Economic Impact of Trump's Tariff Policy


President-elect Donald Trump threatened on Monday to impose a 25% tariff on imports from Mexico and Canada on his first day in office, Jan. 20, unless the two countries take stringent measures against drugs and cross-border immigration. Additionally, he announced plans for an “extra 10% tariff” on Chinese imports. During his campaign, Trump vowed to levy a 20% tariff on all U.S. imports and a 60% tariff on Chinese goods.

Key figures in the implementation of the tariff policy include Commerce Secretary Howard Lutnick and U.S. Trade Representative Jamieson Greer. Last week, Trump stated that Lutnick would “lead our tariff and trade agenda and be directly responsible for the operations of the U.S. Trade Representative’s office.” Trump this week appointed Jamieson Greer, a lawyer from Washington firm King & Spalding and a protégé of Robert Lighthizer, Trump’s first-term U.S. trade representative, as the new trade representative.

Furthermore, Treasury Secretary Scott Bessant will play a crucial role in shaping international economic policy, while National Economic Council Director Kevin Hassett will oversee economic policy coordination.

Trump believes tariffs can generate fiscal revenue for the U.S. and boost domestic manufacturing. Economists, however, worry that broad tariffs could raise the prices consumers and businesses pay for goods and services.

On Tuesday, Yale University's Budget Lab released data indicating that Trump’s tariff policy, along with retaliatory tariffs it might provoke, could lead to a 0.75 percentage point increase in U.S. consumer price inflation (CPI).

Goldman Sachs Chief Economist Jan Hatzius noted in a report that for every percentage point increase in effective tariff rates, the Federal Reserve’s preferred inflation measure, the core Personal Consumption Expenditures (PCE) index, would rise by 0.1%. Accordingly, if these tariff proposals are implemented, the core PCE inflation could increase by 0.9%.


Industries with high import reliance, such as autos, energy, agriculture, and electronics, could be significantly impacted by tariff policy.


Autos (Passenger Cars, Auto Parts)

Mexico is a key source of passenger car imports for the U.S., with a closely linked automotive industry. Many manufacturers have production bases in Mexico, exporting large volumes to the U.S. In 2023, passenger cars topped Mexico’s export list to the U.S.

General Motors, $Ford(F)$  , and $Stellantis NV(STLA)$  , the maker of Jeep, could see profits hit as they have substantial parts produced in Mexico.
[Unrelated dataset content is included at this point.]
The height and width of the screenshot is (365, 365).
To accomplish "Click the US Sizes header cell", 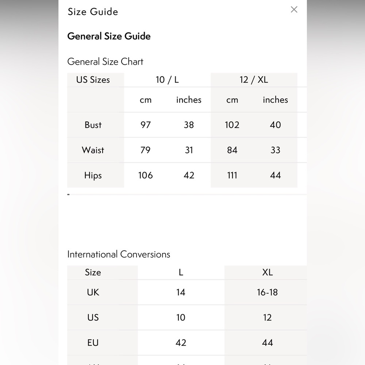I will point(93,80).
Shares of these companies fell on Tuesday, with $General Motors(GM)$   dropping as much as 9%. Evercore ISI estimates that under the new tariffs, GM and Stellantis' EPS could fall by 50%, and Ford's by 25%.


Energy (Oil, Natural Gas)

Canada is a major exporter of energy, vehicles, and consumer goods to the U.S., and the largest external supplier of crude oil. A 25% tariff on all Canadian imports could pressure energy costs.

Surging energy prices are poised to drive up costs across multiple downstream industries, notably high-energy-consuming manufacturing sectors like steel, non-ferrous metals, and building materials. The transportation sector, heavily impacted by transportation expenses, is also feeling the strain. This includes logistics and courier giants such as $FedEx (FDX.US)$, $United Parcel Service (UPS.US)$, and $XPO (XPO.US)$ .
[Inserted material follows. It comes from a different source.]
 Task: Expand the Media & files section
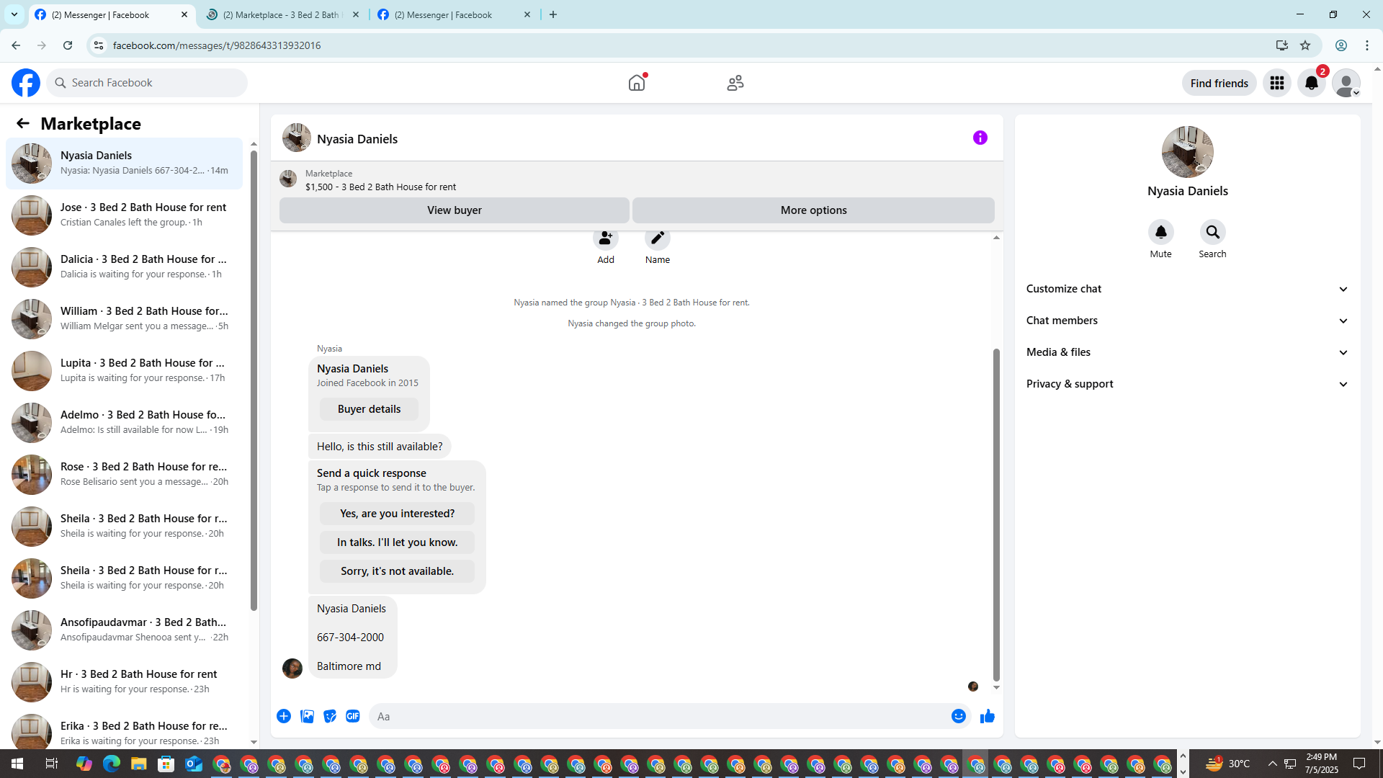[x=1187, y=352]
Agriculture (Vegetables, Fruits, Meats, Beverages, Fertilizers)

According to the USDA and U.S. Customs data, Mexico and Canada are the largest suppliers of U.S. agricultural products, with imports nearing $86 billion last year. About two-thirds of U.S. vegetable imports and half of its fruit and nut imports come from Mexico. 

Last year, beer and tequila comprised nearly a quarter of Mexico's agricultural exports to the U.S. Sam Kieffer, Vice President of Public Policy at the American Farm Bureau Federation, noted that tariffs could further increase the cost of Canadian fertilizer, which is already nearly 50% higher than in 2020.

It’s important to note that the timing and extent of Trump's tariff policy remain uncertain. Some view the proposed tariffs as a negotiating tactic rather than a definitive policy, serving as leverage for other policy agendas. Subsequent phased increases might be more likely for China, while the threats against Mexico and Canada might not necessarily materialize, leaving room for negotiation.